Необходимость видоизменять ислам Мухаммед понял не сразу — на это потребовалось много лет, и все эти годы он вел настойчивую борьбу с «лицемерами» — без заметного, правда, результата.

Бог Мухаммеда — единый творец всего сущего, единый владыка человеческой жизни, земной и загробной, принципиально не отличался от Бога насара и яхуди. Мухаммед был прав, когда рассматривал ислам не как новую религию, а как учение, по существу не отличающееся от христианства и иудаизма. Ислам был развитием единобожия и его видоизменением, но для самого Мухаммеда идея развития была чужда, несовместима с представлением о вечном, вездесущем и неизменяющемся Боге. Превосходство ислама над христианством и иудаизмом вытекало для Мухаммеда просто из того факта, что полученные им божественные откровения являлись самыми новыми, последними по времени приказаниями всевышнего. Поэтому все «люди писания», насара и яхуди, должны были, по его мнению, с радостью принять ислам или хотя бы признать его.

Действительность жестоко разочаровала Мухаммеда. В ислам обратилась лишь часть мединских насара, новообращенных же среди яхуди были единицы. Оказалось, что ислам, христианство и иудаизм несовместимы друг с другом.

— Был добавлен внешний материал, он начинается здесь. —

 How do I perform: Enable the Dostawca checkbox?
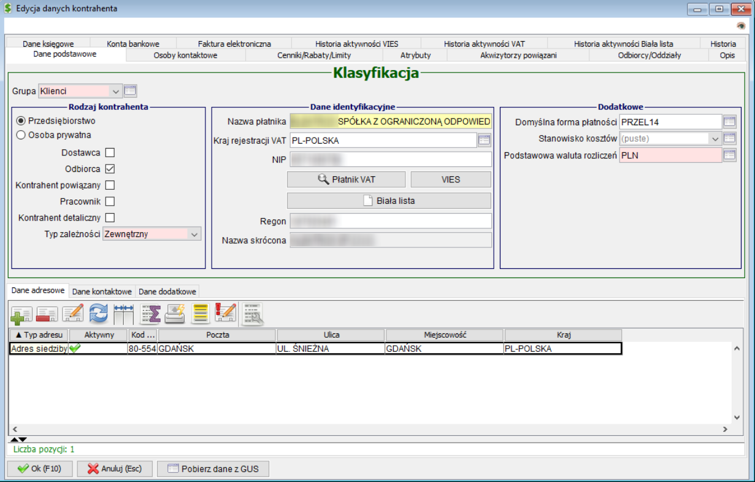(x=110, y=153)
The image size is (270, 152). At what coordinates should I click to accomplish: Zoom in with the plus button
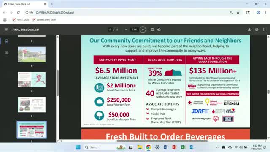coord(143,30)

— Поистине, те, которые уверовали, — провозгласил Мухаммед вскоре после прибытия в Медину, — и яхуди, и насара, и сабии, — кто уверовал в Аллаха и в последний день и творил благое, — нет страха над ними, и не будут они печальны!

— А если бы пожелал Аллах, — поведано было Мухаммеду, — то Он сделал бы вас единым народом, но… чтобы испытать вас в том, что Он даровал вам. Старайтесь же опередить друг друга в добрых делах! К Аллаху — возвращение вас всех, и Он сообщит вам то, в чем вы разногласили!

Мухаммед признал христианство и иудаизм как законные, заповеданные самим Аллахом вероучения и рассчитывал, очевидно, на взаимность. Но насара и яхуди отвергли идею о равенстве их учений с исламом, они не признавали ни пророческой миссии Мухаммеда, ни божественного происхождения Корана. И те и другие были убеждены, что последователи Мухаммеда в рай не попадут.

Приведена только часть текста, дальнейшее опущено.